According to Ravi Singh, chief research officer at Master Capital Services, the shift reflects the continuing financialisation of savings. “Retail investors increasingly view equities as a core asset class, and this structural trend means participation is likely to rise across every segment of the market over time," he said.

HNIs stable, QIBs softer

While retail surged, high-net-worth individuals (HNIs) held steady. HNIs accounted for 13% of IPO allotments in both 2025 and 2024, in line with their shares in 2022 and only slightly lower than 15% in 2023.

In absolute terms, HNIs received 19,724 crore this year—almost identical to the 20,050 crore allotted in 2024, but far above the weaker levels seen in 2023 ( 7,282 crore) and 2022 ( 7,629 crore).

This stability suggests that while HNIs remain an important part of IPO demand, they are not driving the expansion of the market in the way retail investors are.

Participation from qualified institutional buyers (QIBs) has softened slightly.
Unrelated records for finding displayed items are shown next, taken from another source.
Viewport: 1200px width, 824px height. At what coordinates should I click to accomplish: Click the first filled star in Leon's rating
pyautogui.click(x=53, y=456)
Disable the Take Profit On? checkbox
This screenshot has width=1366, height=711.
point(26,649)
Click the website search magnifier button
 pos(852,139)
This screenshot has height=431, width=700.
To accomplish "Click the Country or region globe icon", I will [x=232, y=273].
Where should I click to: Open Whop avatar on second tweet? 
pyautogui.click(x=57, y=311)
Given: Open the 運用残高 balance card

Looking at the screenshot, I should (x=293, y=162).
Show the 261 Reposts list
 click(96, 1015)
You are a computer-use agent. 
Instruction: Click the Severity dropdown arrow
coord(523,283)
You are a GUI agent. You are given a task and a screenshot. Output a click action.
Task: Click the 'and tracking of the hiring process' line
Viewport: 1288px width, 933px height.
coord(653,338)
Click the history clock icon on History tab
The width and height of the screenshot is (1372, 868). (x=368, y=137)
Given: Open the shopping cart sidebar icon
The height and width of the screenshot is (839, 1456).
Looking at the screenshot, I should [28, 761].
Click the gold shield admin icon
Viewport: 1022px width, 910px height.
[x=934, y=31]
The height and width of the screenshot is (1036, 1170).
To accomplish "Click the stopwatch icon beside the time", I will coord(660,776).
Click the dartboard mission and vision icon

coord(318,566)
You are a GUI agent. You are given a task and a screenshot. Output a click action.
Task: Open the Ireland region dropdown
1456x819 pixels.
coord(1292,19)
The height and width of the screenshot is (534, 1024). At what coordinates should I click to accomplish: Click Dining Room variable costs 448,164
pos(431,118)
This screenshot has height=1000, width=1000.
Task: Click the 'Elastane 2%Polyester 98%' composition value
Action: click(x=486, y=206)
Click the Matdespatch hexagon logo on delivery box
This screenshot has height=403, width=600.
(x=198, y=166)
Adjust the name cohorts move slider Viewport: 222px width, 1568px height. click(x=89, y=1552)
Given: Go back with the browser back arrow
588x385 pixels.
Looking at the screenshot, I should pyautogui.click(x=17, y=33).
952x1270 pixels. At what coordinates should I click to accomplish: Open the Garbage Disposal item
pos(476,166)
QIBs absorbed 63% of IPO allotments in 2025, down from 65% last year but still higher than in 2023 and 2022. In absolute numbers, QIBs were allotted 96,357 crore—just below the 1 trillion distributed last year.

"I don't think we need to read too much into the marginal fall from 65-63%. There can be some fluctuation on account of retail quota not being subscribed and being taken up by QIBs," he added

But the decline is not significant, according to Haldea.

“I don't think we should overstate this difference—it will likely stay in the 63–65% range," he said. “There could be some fluctuation because, even with tech issues that have lower retail allocation, any unsubscribed retail portion can still be absorbed by QIBs. I don’t expect that to move drastically."

A booming pipeline

The frenzy is far from over. The market is bracing for an equally active 2026.

As of now, 88 companies have received the regulator’s approval to raise 1.23 trillion, while another 110 firms are awaiting approval for issues worth around 1.51 trillion.

According to Ratiraj Tibrewal, CEO of Choice Capital, both cyclical and structural factors are sustaining the wave of retail interest.

“A strong equity rally and steady listing gains have lifted confidence, while record SIP flows, rapid demat additions and easy-to-use digital platforms have made equities a routine part of household savings. These trends point to continued retail strength in 2026, barring a sharp market correction or a few weak listings. Retail investors are increasingly emerging as a steady, influential force in India’s primary markets."

“If the current domestic momentum sustains, 2026 could remain an active year for the primary market, though disciplined pricing and attractive offerings will be crucial to sustain a broader participation," said Singh.